### Required work
1. In the data munging notebook, which score range is labeled "mixed"?
2. In the data munging notebook, why is the Score column turned into strings even though it should be integers?

### Passage

• • • • •

In [570]:
###########################################
###########################################
############## Data Munging ###############
###########################################
###########################################


import re 
import pandas as pd 
import numpy as np 
from collections import Counter
# loading packages/aliasing

In [571]:
Reviews = pd.read_csv("Charlie.csv", encoding = "latin1")
# Read in the dataframe, normal coding does not work so I used "latin1"

In [572]:
Reviews.Score = Reviews.Score.map(str)
# Despite wanting Score in integer form, temporarily converting to string in order to 
# apply strip to the entire Data Frame
Reviews = Reviews.apply(lambda x: x.str.strip())
# Stripping white-space types from the data frame


In [573]:
# There are a few shows that I am not using, so I am going to remove those now.
set(Reviews["Show_Name"])
Reviews = Reviews.loc[(Reviews["Show_Name"] != "Indecent") & (Reviews["Show_Name"] != "Marvin's Room") \
               & (Reviews["Show_Name"] != "1984 (Broadway)")]

In [574]:
Reviews = Reviews[["Show_Name", "Review_Date", "Score", "Level", "Title", "User", "Name_Crit"]]
# Selecting only the columns I want 

In [575]:
Reviews.Level = Reviews.Level.str.findall("positive|mixed|negative")
# Extract out only "positive", "negative", and "mixed" from the string. 
Reviews.Level = pd.Series([i[0] for i in Reviews.Level])
# convert back to a series of strings

In [576]:
Reviews = Reviews.loc[~Reviews.Title.isnull()]
# removing the rows without a Title review. (approx 19)

In [577]:
Reviews.columns = ["Show_Name", "Review_Date", "Score", "Review_Strength", "Description", "Reviewer", "Critic_Name"]
# Changing some of the Column Names to be a bit more descriptive. 
Reviews.columns

Index(['Show_Name', 'Review_Date', 'Score', 'Review_Strength', 'Description',
       'Reviewer', 'Critic_Name'],
      dtype='object')

In [578]:
np.sum(Reviews.isnull(), axis=0)
# There are a ton of missings in Critic_Name but I am not really using this column- It is only 
# there to give some reference for the review. 

# As for review_strength, I was able to determine the criteria from the site for positive, negative, and mixed. 
# I will create these values for the missing ones in the next cell. 

Reviews.Score = Reviews.Score.map(int)

In [579]:
y = []
for i in Reviews["Score"]:
    if i >= 70:
        y.append("positive")
    if i <= 69 and i >= 50:
        y.append("mixed")
    if i <= 49:
        y.append("negative")
# the above loop is creating a Review_Strength value based upon the proper score. Below I proceed to drop the old 
# column and add in y as the new column. I know this is not the best way to do this but I continued to get errors 
# when attempting to reassign the values using slices so I decided to do it like this instead.

• • • • •

### Stored data

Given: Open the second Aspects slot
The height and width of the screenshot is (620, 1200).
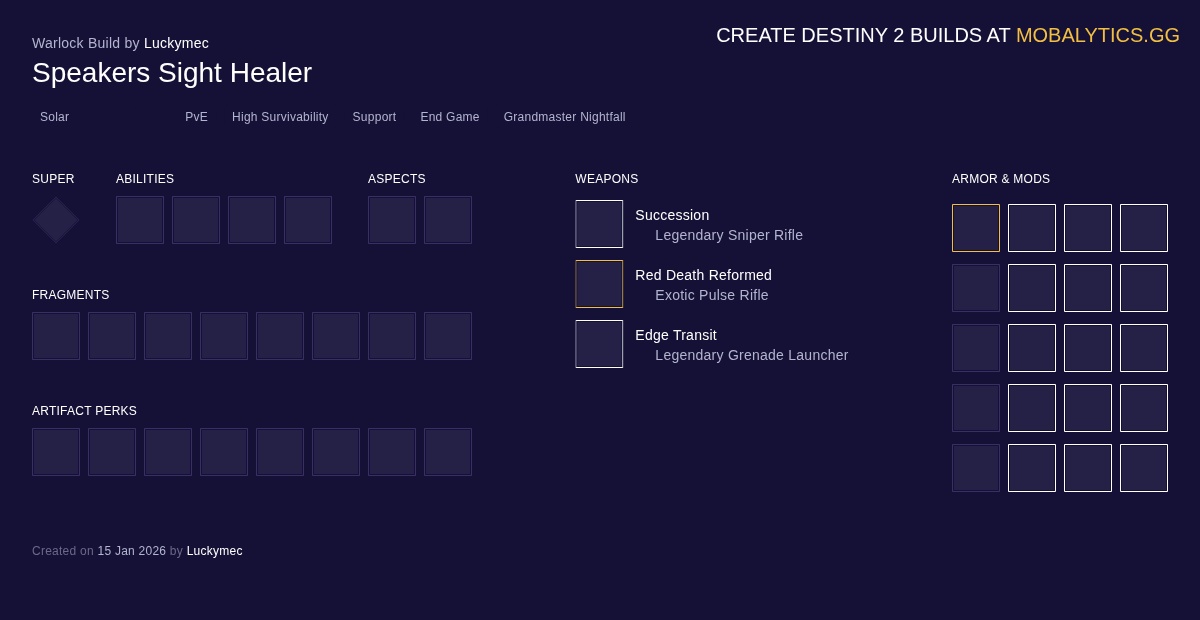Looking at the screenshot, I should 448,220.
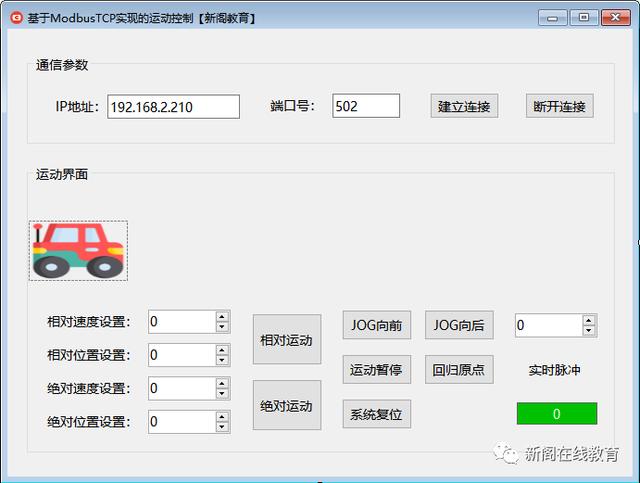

• • • • •

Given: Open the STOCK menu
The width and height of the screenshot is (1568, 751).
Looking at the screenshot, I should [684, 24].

• • • • •

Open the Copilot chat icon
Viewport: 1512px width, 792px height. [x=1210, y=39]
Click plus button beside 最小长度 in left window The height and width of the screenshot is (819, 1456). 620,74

• • • • •

### Solutions for each task
1. Scores from 50 to 69.

2. It is converted to strings only temporarily so that strip can be applied to the entire data frame. Afterward it is mapped back to integers.